◆ DATA SUPPLIED ◆
• • • • • • •

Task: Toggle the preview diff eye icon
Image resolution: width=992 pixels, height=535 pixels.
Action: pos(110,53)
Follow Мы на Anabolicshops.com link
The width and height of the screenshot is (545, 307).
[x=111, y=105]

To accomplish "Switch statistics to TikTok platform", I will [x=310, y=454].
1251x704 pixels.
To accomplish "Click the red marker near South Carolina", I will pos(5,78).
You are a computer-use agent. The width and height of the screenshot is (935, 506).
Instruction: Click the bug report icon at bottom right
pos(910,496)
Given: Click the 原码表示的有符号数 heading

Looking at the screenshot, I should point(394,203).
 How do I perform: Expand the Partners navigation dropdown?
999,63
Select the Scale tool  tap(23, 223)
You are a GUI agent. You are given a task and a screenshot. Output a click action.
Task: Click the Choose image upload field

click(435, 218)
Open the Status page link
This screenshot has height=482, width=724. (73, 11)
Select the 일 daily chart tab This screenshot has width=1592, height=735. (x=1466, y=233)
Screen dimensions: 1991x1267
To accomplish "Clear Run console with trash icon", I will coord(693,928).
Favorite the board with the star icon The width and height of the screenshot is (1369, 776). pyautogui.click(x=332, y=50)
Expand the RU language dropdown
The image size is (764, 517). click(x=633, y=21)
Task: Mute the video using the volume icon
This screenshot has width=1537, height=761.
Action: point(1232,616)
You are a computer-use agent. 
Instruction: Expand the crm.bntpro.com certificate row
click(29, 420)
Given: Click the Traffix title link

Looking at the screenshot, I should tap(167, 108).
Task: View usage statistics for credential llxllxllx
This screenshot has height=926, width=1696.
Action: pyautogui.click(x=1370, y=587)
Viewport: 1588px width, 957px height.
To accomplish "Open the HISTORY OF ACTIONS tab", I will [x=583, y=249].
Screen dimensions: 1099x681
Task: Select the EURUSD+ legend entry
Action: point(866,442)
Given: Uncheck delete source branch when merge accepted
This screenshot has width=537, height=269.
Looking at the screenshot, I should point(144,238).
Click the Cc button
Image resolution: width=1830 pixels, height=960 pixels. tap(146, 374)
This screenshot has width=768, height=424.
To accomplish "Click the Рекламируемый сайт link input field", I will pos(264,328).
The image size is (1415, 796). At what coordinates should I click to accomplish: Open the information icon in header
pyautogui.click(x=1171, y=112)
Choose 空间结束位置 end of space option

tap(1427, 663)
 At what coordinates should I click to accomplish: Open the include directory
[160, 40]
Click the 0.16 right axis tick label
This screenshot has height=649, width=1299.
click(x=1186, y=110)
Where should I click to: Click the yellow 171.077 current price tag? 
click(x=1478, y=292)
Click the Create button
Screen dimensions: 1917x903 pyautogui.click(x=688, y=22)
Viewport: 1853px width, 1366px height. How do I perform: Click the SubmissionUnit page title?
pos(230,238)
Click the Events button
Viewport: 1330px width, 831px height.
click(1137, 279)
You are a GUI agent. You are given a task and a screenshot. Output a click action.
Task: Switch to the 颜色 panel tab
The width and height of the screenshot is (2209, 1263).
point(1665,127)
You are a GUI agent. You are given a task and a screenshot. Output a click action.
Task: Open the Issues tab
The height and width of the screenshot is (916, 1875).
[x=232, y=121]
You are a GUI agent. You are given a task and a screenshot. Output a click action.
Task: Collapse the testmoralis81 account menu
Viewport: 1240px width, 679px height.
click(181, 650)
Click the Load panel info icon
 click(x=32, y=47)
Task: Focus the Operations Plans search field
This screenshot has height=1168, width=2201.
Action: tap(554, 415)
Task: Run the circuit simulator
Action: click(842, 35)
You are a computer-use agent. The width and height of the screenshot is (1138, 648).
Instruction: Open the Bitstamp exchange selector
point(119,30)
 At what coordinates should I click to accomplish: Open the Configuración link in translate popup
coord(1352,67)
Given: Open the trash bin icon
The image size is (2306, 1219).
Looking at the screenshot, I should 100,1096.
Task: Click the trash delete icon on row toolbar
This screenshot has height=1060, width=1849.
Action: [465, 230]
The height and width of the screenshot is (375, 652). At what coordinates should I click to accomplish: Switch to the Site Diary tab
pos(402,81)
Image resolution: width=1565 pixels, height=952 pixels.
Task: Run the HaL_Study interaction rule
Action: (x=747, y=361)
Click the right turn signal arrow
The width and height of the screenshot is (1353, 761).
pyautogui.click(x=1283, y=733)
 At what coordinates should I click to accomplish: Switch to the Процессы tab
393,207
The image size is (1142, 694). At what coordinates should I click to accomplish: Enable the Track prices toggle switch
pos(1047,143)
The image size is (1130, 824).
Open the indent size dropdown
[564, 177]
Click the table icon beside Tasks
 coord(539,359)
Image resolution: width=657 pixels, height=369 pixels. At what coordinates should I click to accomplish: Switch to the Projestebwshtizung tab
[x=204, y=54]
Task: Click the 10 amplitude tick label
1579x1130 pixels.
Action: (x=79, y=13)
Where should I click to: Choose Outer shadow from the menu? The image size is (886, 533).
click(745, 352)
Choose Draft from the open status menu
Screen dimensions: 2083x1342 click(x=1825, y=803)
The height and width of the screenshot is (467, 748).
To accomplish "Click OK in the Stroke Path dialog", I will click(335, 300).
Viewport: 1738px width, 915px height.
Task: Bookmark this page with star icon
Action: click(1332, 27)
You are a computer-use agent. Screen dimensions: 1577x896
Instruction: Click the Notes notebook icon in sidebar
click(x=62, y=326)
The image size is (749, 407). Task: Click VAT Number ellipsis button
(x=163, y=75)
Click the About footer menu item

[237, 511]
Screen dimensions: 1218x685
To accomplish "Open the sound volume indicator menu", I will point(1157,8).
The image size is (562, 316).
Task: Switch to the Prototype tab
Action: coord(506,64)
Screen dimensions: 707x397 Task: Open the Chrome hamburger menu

• • • • • • •

◆ EXERCISE REQUIREMENTS ◆
An exact copy of every line above is needed.

◆ EXERCISE SOLUTION ◆
Task: Toggle the preview diff eye icon
Image resolution: width=992 pixels, height=535 pixels.
Action: pos(110,53)
Follow Мы на Anabolicshops.com link
The width and height of the screenshot is (545, 307).
[x=111, y=105]

To accomplish "Switch statistics to TikTok platform", I will [x=310, y=454].
1251x704 pixels.
To accomplish "Click the red marker near South Carolina", I will pos(5,78).
You are a computer-use agent. The width and height of the screenshot is (935, 506).
Instruction: Click the bug report icon at bottom right
pos(910,496)
Given: Click the 原码表示的有符号数 heading

Looking at the screenshot, I should point(394,203).
 How do I perform: Expand the Partners navigation dropdown?
999,63
Select the Scale tool  tap(23, 223)
You are a GUI agent. You are given a task and a screenshot. Output a click action.
Task: Click the Choose image upload field

click(435, 218)
Open the Status page link
This screenshot has height=482, width=724. (73, 11)
Select the 일 daily chart tab This screenshot has width=1592, height=735. (x=1466, y=233)
Screen dimensions: 1991x1267
To accomplish "Clear Run console with trash icon", I will coord(693,928).
Favorite the board with the star icon The width and height of the screenshot is (1369, 776). pyautogui.click(x=332, y=50)
Expand the RU language dropdown
The image size is (764, 517). click(x=633, y=21)
Task: Mute the video using the volume icon
This screenshot has width=1537, height=761.
Action: point(1232,616)
You are a computer-use agent. 
Instruction: Expand the crm.bntpro.com certificate row
click(29, 420)
Given: Click the Traffix title link

Looking at the screenshot, I should tap(167, 108).
Task: View usage statistics for credential llxllxllx
This screenshot has height=926, width=1696.
Action: pyautogui.click(x=1370, y=587)
Viewport: 1588px width, 957px height.
To accomplish "Open the HISTORY OF ACTIONS tab", I will [x=583, y=249].
Screen dimensions: 1099x681
Task: Select the EURUSD+ legend entry
Action: point(866,442)
Given: Uncheck delete source branch when merge accepted
This screenshot has width=537, height=269.
Looking at the screenshot, I should point(144,238).
Click the Cc button
Image resolution: width=1830 pixels, height=960 pixels. tap(146, 374)
This screenshot has width=768, height=424.
To accomplish "Click the Рекламируемый сайт link input field", I will pos(264,328).
The image size is (1415, 796). At what coordinates should I click to accomplish: Open the information icon in header
pyautogui.click(x=1171, y=112)
Choose 空间结束位置 end of space option

tap(1427, 663)
 At what coordinates should I click to accomplish: Open the include directory
[160, 40]
Click the 0.16 right axis tick label
This screenshot has height=649, width=1299.
click(x=1186, y=110)
Where should I click to: Click the yellow 171.077 current price tag? 
click(x=1478, y=292)
Click the Create button
Screen dimensions: 1917x903 pyautogui.click(x=688, y=22)
Viewport: 1853px width, 1366px height. How do I perform: Click the SubmissionUnit page title?
pos(230,238)
Click the Events button
Viewport: 1330px width, 831px height.
click(1137, 279)
You are a GUI agent. You are given a task and a screenshot. Output a click action.
Task: Switch to the 颜色 panel tab
The width and height of the screenshot is (2209, 1263).
point(1665,127)
You are a GUI agent. You are given a task and a screenshot. Output a click action.
Task: Open the Issues tab
The height and width of the screenshot is (916, 1875).
[x=232, y=121]
You are a GUI agent. You are given a task and a screenshot. Output a click action.
Task: Collapse the testmoralis81 account menu
Viewport: 1240px width, 679px height.
click(181, 650)
Click the Load panel info icon
 click(x=32, y=47)
Task: Focus the Operations Plans search field
This screenshot has height=1168, width=2201.
Action: tap(554, 415)
Task: Run the circuit simulator
Action: click(842, 35)
You are a computer-use agent. The width and height of the screenshot is (1138, 648).
Instruction: Open the Bitstamp exchange selector
point(119,30)
 At what coordinates should I click to accomplish: Open the Configuración link in translate popup
coord(1352,67)
Given: Open the trash bin icon
The image size is (2306, 1219).
Looking at the screenshot, I should 100,1096.
Task: Click the trash delete icon on row toolbar
This screenshot has height=1060, width=1849.
Action: [465, 230]
The height and width of the screenshot is (375, 652). At what coordinates should I click to accomplish: Switch to the Site Diary tab
pos(402,81)
Image resolution: width=1565 pixels, height=952 pixels.
Task: Run the HaL_Study interaction rule
Action: (x=747, y=361)
Click the right turn signal arrow
The width and height of the screenshot is (1353, 761).
pyautogui.click(x=1283, y=733)
 At what coordinates should I click to accomplish: Switch to the Процессы tab
393,207
The image size is (1142, 694). At what coordinates should I click to accomplish: Enable the Track prices toggle switch
pos(1047,143)
The image size is (1130, 824).
Open the indent size dropdown
[564, 177]
Click the table icon beside Tasks
 coord(539,359)
Image resolution: width=657 pixels, height=369 pixels. At what coordinates should I click to accomplish: Switch to the Projestebwshtizung tab
[x=204, y=54]
Task: Click the 10 amplitude tick label
1579x1130 pixels.
Action: (x=79, y=13)
Where should I click to: Choose Outer shadow from the menu? The image size is (886, 533).
click(745, 352)
Choose Draft from the open status menu
Screen dimensions: 2083x1342 click(x=1825, y=803)
The height and width of the screenshot is (467, 748).
To accomplish "Click OK in the Stroke Path dialog", I will click(335, 300).
Viewport: 1738px width, 915px height.
Task: Bookmark this page with star icon
Action: click(1332, 27)
You are a computer-use agent. Screen dimensions: 1577x896
Instruction: Click the Notes notebook icon in sidebar
click(x=62, y=326)
The image size is (749, 407). Task: Click VAT Number ellipsis button
(x=163, y=75)
Click the About footer menu item

[237, 511]
Screen dimensions: 1218x685
To accomplish "Open the sound volume indicator menu", I will point(1157,8).
The image size is (562, 316).
Task: Switch to the Prototype tab
Action: coord(506,64)
Screen dimensions: 707x397 Task: Open the Chrome hamburger menu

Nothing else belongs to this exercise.